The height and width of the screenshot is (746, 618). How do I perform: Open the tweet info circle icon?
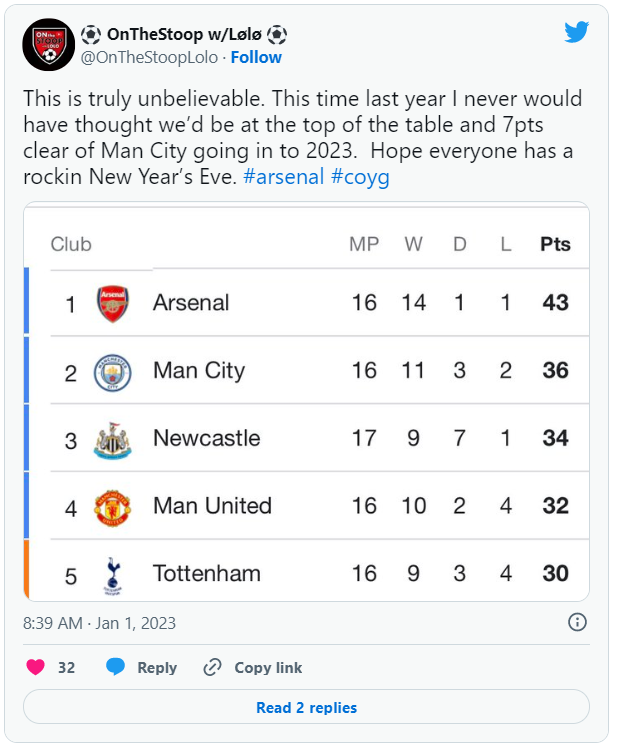(x=577, y=622)
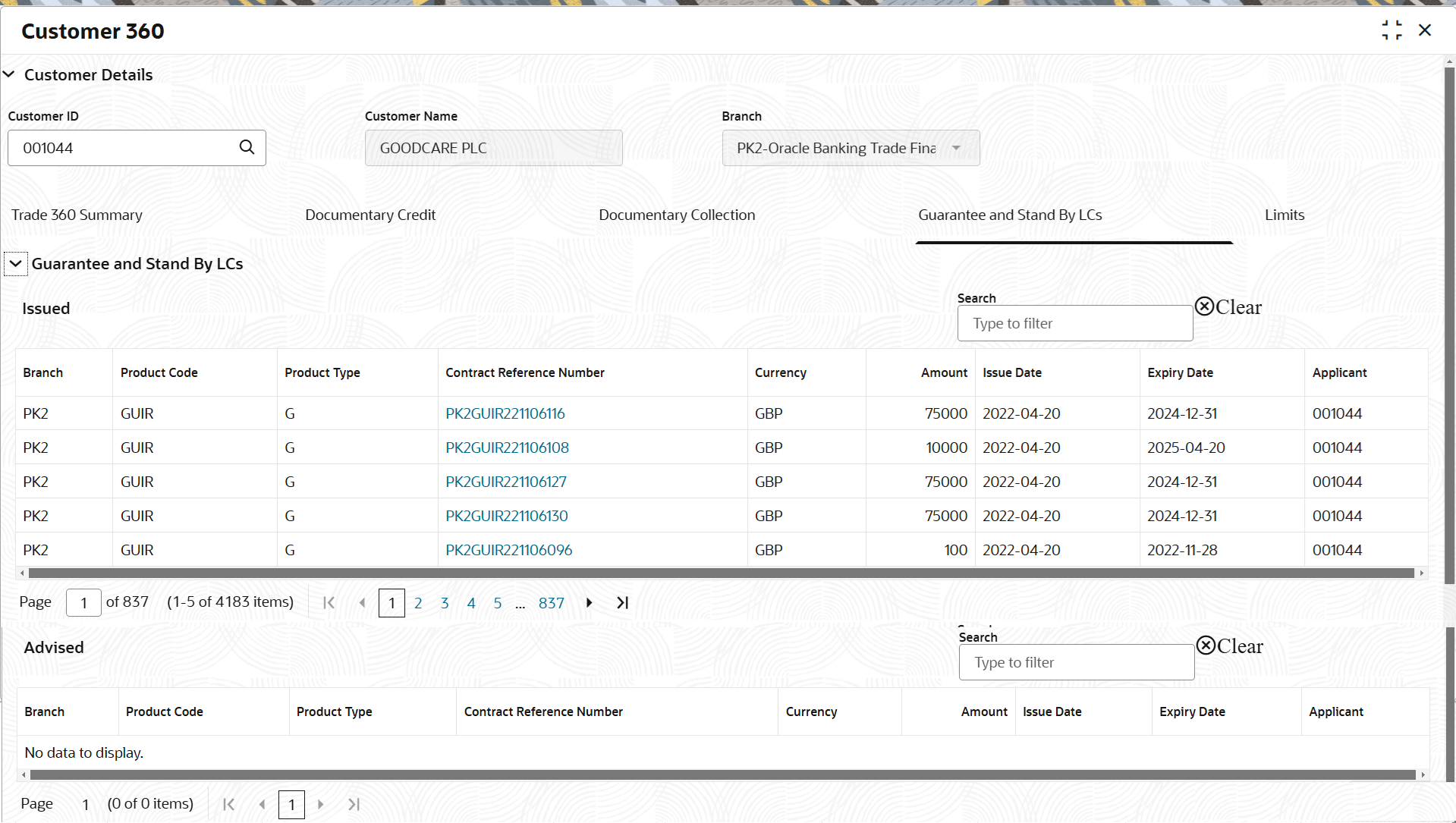Go to next page of Issued table
This screenshot has height=823, width=1456.
590,603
━━━━━━━━━━━━━━━━━━━━━━━━━━━━━━
Activity:
If the data includes images, omit them, and set down everything else exactly as above.

Your solution:
The height and width of the screenshot is (746, 618). How do I perform: Open the tweet info circle icon?
(x=577, y=622)
Go to next page of Issued table
This screenshot has height=823, width=1456.
590,603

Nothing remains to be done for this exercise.